It must have been odd, to say the least, for my parents to watch their eight year-old recite an entire monologue from a comedy record, deleting the bad words along the way of course. Odder still for them to see me telling jokes of my own to crowds more than twenty years later who buy my "records." Odd to them but a dream come true for me.
Becky and I both love comedy, clean comedy, which is hard to find. Well, it's hard to find any that's still funny. Rarer still is smart comedy. Let's be honest, these are the days of the catch phrase, the "gitter dones" and "you might be a rednecks" are as ample as mindless feel good cliches on Christian radio and lowbrow brawls on daytime talk shows. Everyone's dumbing down and piling up the money as a result.
I guess that's one reason I loved Seinfeld when he first filled my TV screen.

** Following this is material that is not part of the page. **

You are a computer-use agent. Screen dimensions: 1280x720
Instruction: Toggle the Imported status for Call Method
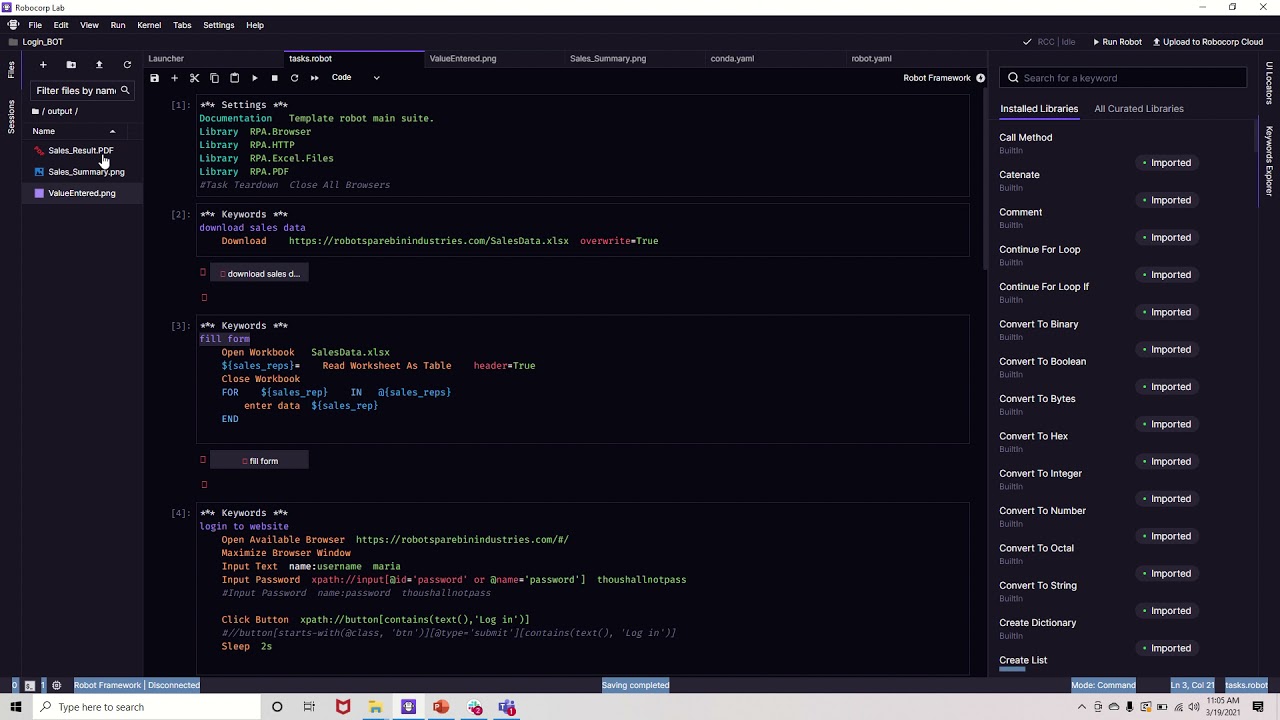1167,163
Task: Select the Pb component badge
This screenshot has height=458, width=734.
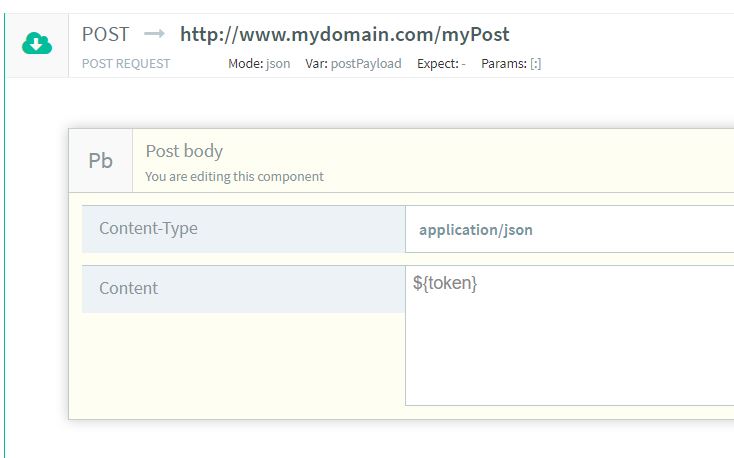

In a time of Chris Rock raunchiness and dozens of imitators Seinfeld was original in his refusal to stoop for applause. Truly funny intelligent people, I've always thought, don't need to use "shit" instead of a pronoun. And Seinfeld doesn't. Instead, I've watched amazed as this ordinary guy takes situations from my ordinary life and makes them extraordinarily hilarious in unpredictable ways.
So tonight, because comedy is a shared love of ours, and because Seinfeld is one of the best American comedians ever, we went to see Jerry at the Tennessee Performing Arts Center in Nashville. We bought some of the last seats available, way up high and off to one side. He looked tiny but the whit was as massive as ever. And his new material is even easier for us to relate to now that he's married with kids.
I didn't stop laughing all night. I actually slapped my knee. What a great way for becky and I to celebrate eight years of great times together: smiling.
And I'm so thankful now that my earliest influences weren't serious rock stars but people like me who poke fun at themselves and remind us all that life is filled with punchlines and reasons to grin. We just have to notice them. Thank you Mr. Seinfeld for helping us do that tonight.